*** Block opens ***

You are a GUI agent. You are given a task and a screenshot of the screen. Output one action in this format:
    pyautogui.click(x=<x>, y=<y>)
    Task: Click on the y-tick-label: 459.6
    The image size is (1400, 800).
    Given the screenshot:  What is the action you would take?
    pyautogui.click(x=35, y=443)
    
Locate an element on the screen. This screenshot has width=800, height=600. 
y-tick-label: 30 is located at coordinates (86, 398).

*** Block closes ***
*** Block opens ***

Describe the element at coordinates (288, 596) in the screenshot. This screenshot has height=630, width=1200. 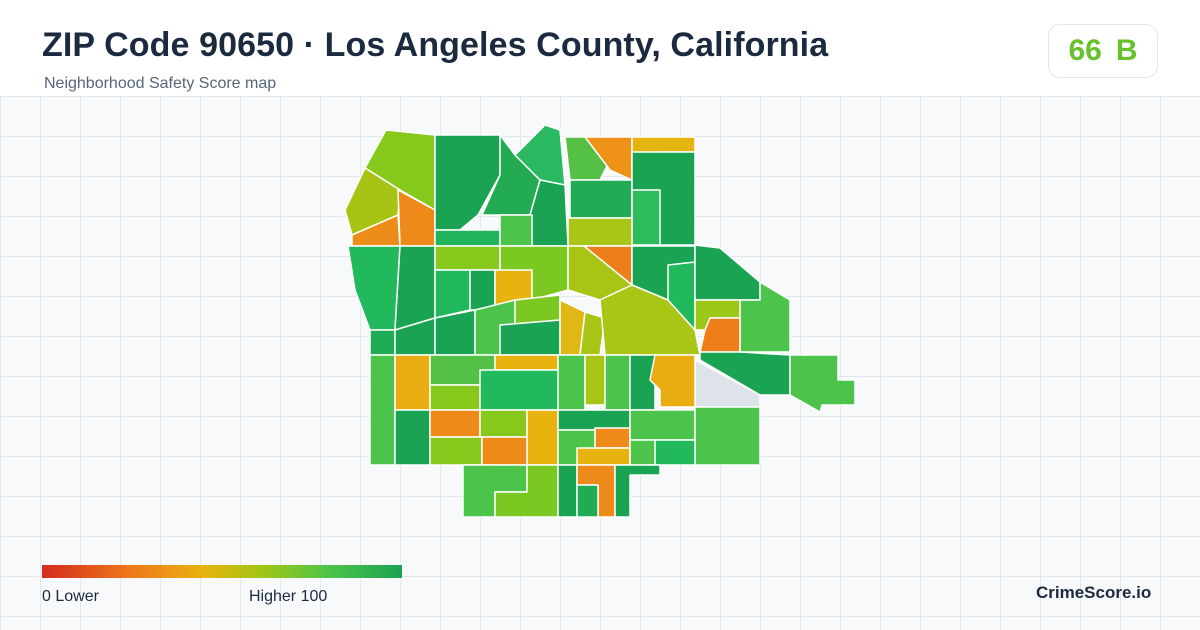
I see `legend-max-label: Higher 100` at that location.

*** Block closes ***

> [WORK TASK] Copy the lines of the listing verbatim, starting at the line containing "You are a GUI" and ending at the line containing "The image size is (1400, 800).", with both of those lines included.

> [REPLY]
You are a GUI agent. You are given a task and a screenshot of the screen. Output one action in this format:
    pyautogui.click(x=<x>, y=<y>)
    Task: Click on the y-tick-label: 459.6
    The image size is (1400, 800).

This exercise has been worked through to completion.